The distinctive red and white Beamer Beacon – which was an aid to navigation for generations of mariners – has been in storage since it was dismantled in 2011.
Plans have now been revealed to relocate it at St David’s Harbour, in Dalgety Bay, and to incorporate a bistro.
The Stevenson-built structure was first erected on Beamer Rock in 1846 at the request of Inverkeithing Town Council.
Although it is not listed, it is considered to be nationally important, having protected mariners passing up and down in the Forth for 165 years.
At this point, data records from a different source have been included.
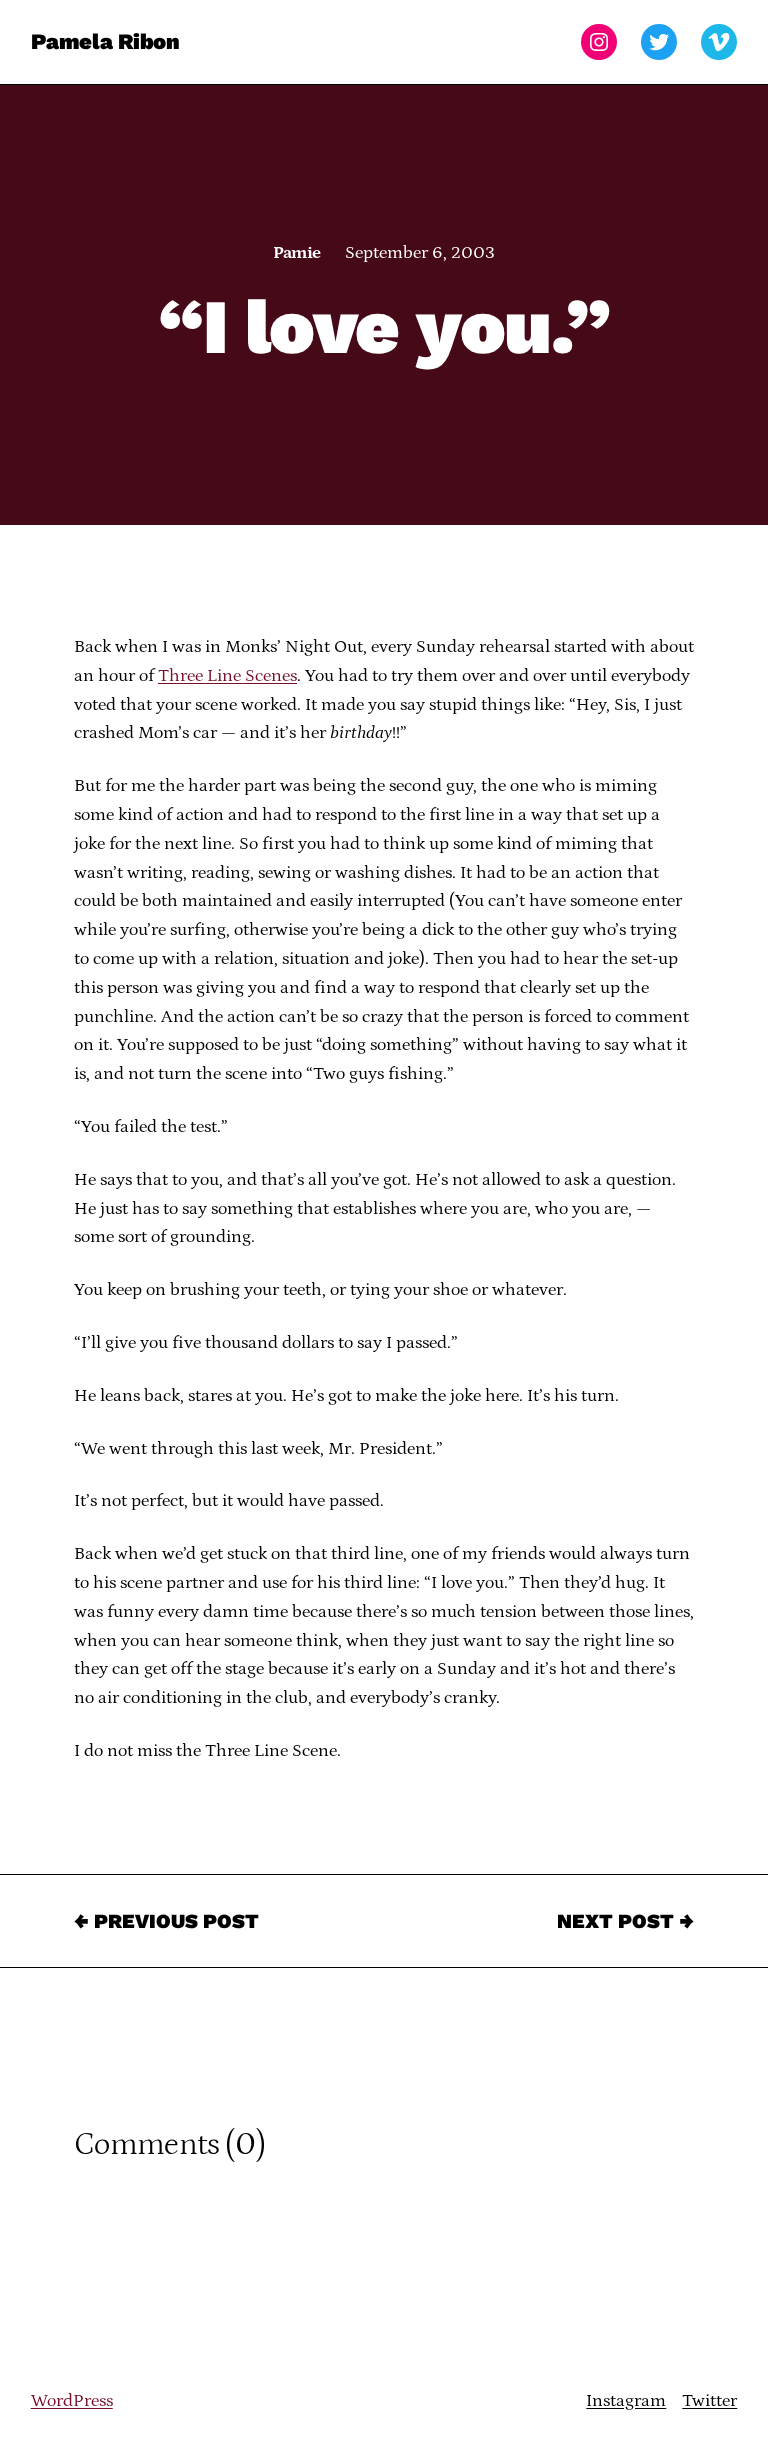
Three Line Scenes (227, 676)
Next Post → (625, 1921)
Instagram (626, 2401)
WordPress (72, 2401)
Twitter (709, 2401)
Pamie (296, 253)
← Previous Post (166, 1921)
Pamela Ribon (105, 41)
It was painstakingly dismantled and removed by Transport Scotland in 2011 – with each block of stone carefully numbered and catalogued – to make way for the new bridge’s middle tower which now sits on top of the rock.
Hopes for the structure’s future were raised in 2017 after North Queensferry Heritage Trust asked for the beacon to be placed on an elevated position at Ferryhills.
The plans were shelved after objections from the local community amid fears it would worsen traffic issues on nearby Brock Street.
Fife Council member David Barratt, whose ward included Dalgety Bay, said he hopes the structure can now be rebuilt at St David’s Harbour, where planning permission for a bistro and lighthouse has already been granted.
The SNP politician said: “It would be a really positive thing for the area.
“If the lighthouse goes there, it improves the appeal for the area and makes it more likely that a bistro may, one day, be put in. It would be an improvement to the coastal path and the local area.
“If all goes well, it may be possible to get it up in the next few months.
Fife Council said the future of the Beamer Beacon was yet to be formally decided and its fate will be sealed at a meeting later this year.
The local authority’s chief planning officer Pam Ewen said: “We are currently involved in discussions to try and locate the Beamer Beacon at Dalgety Bay.”
The tower, which was originally known as the “Bimar Rock Light”, was erected to steer shipping away from a rocky outcrop after it had claimed a number of vessels.
It stood only 20 feet high, on the 150ft long rock, and it was intended as a day marker as it could not accommodate a light keeper and was installed to guard the entrance to Rosyth Dockyard and the inner Forth.
The tower had a curved wave-washed design which had been used before on the more impressive Eddystone and Bell Rock Lighthouses, also designed by Stevenson.
A fixed white light was only established on the tower in 1892, flashing a white light every three seconds, visible for nine nautical miles. Latterly, while operated by Forth Ports plc, the structure was painted white with the top half painted with a red band.
Original plans to re-erect it on land near the Forth Bridge were rejected by North Queensferry locals concerned that it could cause traffic issues.